I'm so close to telling her to go lie down and sleep but I remind myself she isn't mine to boss around or control. I try to bring an image of the last sub I played with back in my head so I can use the memory of her to override the things I am seeing and wanting to do with Meena. I think she may have had blonde hair and her ass was too skinny. Yeah, that isn't helping anything.
Instead, all it gets me is the image of Meena at the club bent over padded benches and crying out as I lash her for doing something she shouldn't have, like not fucking sleeping when she should be resting. My dick is so swollen I'm surprised it hasn't exploded; cum running down my leg. That could be good too because then Meena could lick it off. What the hell? The more I try to not think about her in situations where I would dominate her, the more situations I come up with.
"Ain't that right, Jay?" I'm yanked back to the campsite, to the conversation I totally wasn't listing to, and to Tray's question.
"You zoned out, man? You need some rest?" worry starts swirling in his eyes.
"Nah, just thinking about work again. Sorry, what were you saying?"
"I was telling Meena about some of the stuff that goes on at work, man. And about how everyone thinks nerds with keyboards aren't hot but the shit we see says otherwise. Am I right or am I right?"
Besides making a website for a woman who might be too into her dog, I don't really have any interesting tales and let Tray regal Meena with all of his.
"So yeah, I had to get the virus off and tell the woman not to watch porn at the office with her cam on because the whole floor knows what she looks like cumming."
"Oh my god, I would die. What did she do?" Meena's cheeks are a becoming shade of pink and even though she giggles at Tray's story of office porn time, there is interest in her eyes too.
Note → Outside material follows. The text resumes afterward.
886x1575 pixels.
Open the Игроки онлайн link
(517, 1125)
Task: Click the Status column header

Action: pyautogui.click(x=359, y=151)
She's curious about some aspect of his story, whether it's the exhibition of the whole office seeing her cum or the voyeuristic aspect about watching. Or maybe the girl hasn't ever masturbated before. I disregard that one because everyone has done it once haven't they?
"She asked me how I liked the show and if I wanted to go out Friday with her AND her girlfriend," Tray chuckles at the memory of it.
"Did you?"
"Yeah, on both counts. She put on a hell of a show. Let's j
ust say I was not disappointed at the end of the night."
"You went out with both of them?" she tries to figure out the logistics of this in her head.
"Hell yeah I did. We had so much fun. Of course, I could barely walk Monday morning but, hey, whatcha going to do right?"
Tray is apparently having too much fun with the memory of the office twins to catch the shock on Meena's face. I nudge his foot and when he looks at me he can tell he's probably gone too far with the story. Still, he handles it with ease as he launches into a more sedate story of his office woes. By now everyone is beginning to emerge out of their tents to start the day. Breakfast is the first thing on everyone’s mind, then the day's plans. You would think camping or hiking would be among them, but I quickly see Trish and Tony go into the other couples tent and before the noise can start back up Tray asks Meena if she wants to go hiking.
They ask me but I sit this one out. If I'm going to stay sharp I have to get some rest sometime and now is the best time. I watch as they slip away and keep an eye out just so I know no one has followed them. Then I slip into my tent and try to think of something other than the Meena laid out across my bed or the fact that she has got to me so badly.